Qui a pris la décision du démarrage de l'opération ? Il n'est pas douteux que les directeurs de cabinet soient intervenus ni que les ministres aient été informés mais cela ne figure dans aucun compte rendu de réunion. Pour un projet de 165 millions d'euros, c'est particulièrement étonnant, tant l'administration française est imprégnée de la culture de l'écrit. L'opération n'a peut-être débuté qu'en 1998 mais la décision semble avoir été prise par Mme Simone Veil en 1993. Et les scénarios présentés en 1999, après l'adoption du SDAT, constituaient plutôt des justifications a posteriori que de véritables propositions alternatives.

Pour l'opération Ségur-Fontenoy, entre 1998 et 2011 ou 2012, treize ou quatorze ans se seront écoulés. Or, le seul écrit ministériel disponible à propos de cette opération est la réponse des ministères sociaux à l'insertion au rapport de la Cour des comptes.

Ce rapport laisse à penser que le ministère de la santé, eu égard à ses moyens et à sa taille, a fait de son mieux. Si le résultat est insatisfaisant, c'est que, à partir de 50 ou 100 millions d'euros, la création d'un établissement public constructeur ou la délégation de maîtrise d'ouvrage – par exemple à l'Établissement public de maîtrise d'ouvrage des travaux culturels, l'EMOC – est indispensable. Cela permet de désigner une responsabilité, d'exercer un contrôle et de s'appuyer sur des hommes de l'art, la priorité des ministères de la santé ou du travail n'étant jamais l'intendance.

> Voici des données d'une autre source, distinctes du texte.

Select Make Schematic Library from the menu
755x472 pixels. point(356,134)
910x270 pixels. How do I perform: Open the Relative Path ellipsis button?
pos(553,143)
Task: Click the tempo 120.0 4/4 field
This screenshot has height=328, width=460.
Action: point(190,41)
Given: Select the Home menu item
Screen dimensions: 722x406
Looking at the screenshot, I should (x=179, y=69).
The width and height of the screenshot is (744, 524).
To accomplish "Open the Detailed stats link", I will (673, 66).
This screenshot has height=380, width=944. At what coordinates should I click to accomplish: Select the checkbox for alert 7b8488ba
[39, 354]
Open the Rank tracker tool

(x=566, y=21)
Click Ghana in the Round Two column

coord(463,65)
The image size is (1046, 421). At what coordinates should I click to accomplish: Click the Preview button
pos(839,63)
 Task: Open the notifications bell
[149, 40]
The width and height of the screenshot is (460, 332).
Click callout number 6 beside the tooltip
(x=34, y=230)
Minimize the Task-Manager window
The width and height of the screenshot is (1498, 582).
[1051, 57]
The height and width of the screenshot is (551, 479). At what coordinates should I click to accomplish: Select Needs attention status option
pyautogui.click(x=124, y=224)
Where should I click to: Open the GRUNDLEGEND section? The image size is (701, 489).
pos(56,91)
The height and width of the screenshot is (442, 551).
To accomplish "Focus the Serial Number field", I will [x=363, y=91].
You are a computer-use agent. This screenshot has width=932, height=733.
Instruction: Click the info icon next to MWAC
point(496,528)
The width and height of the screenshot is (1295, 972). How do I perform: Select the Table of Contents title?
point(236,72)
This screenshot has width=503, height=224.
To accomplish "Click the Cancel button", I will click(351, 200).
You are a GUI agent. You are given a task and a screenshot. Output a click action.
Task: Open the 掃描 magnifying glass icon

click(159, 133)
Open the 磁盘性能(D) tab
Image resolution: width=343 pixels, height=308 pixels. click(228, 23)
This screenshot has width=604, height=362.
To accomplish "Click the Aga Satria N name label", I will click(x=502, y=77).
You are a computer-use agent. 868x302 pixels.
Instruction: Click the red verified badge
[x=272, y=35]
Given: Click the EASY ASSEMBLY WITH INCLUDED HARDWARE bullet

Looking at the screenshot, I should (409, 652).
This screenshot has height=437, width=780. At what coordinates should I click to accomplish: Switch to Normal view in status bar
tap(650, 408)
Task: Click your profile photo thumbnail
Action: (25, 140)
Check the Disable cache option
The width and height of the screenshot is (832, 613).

Toute opération immobilière se doit de respecter trois objectifs : qualité, coût et délais. Dans le cas de Ségur-Fontenoy, la qualité est assurée grâce au SDAT et au choix des architectes mais l'hétérogénéité des maîtres d'oeuvre au fil du temps aura été dommageable. Pour ce qui concerne le coût, ce n'est qu'en 2005, sept ans après le lancement du SDAT, que les responsables ont eu des assurances sur l'enveloppe financière qui serait allouée. Enfin, l'annualité complique le respect des délais ; mais la comptabilité publique prévoit des autorisations d'engagement, et les crédits non utilisés auraient pu être reportés d'une année à l'autre si une personne morale avait été créée. M. Mollard a rappelé que, si en 1974, le Président de la République nouvellement élu avait voulu arrêter le projet du Centre Pompidou, la continuité avait pu être assurée grâce à l'existence d'un établissement public.

En somme, le rapport de la Cour confirme que l'administration de la santé, contrairement à d'autres, ne peut être taxée d'aucun manquement mais que l'absence de trace écrite de pilotage politique est étonnante.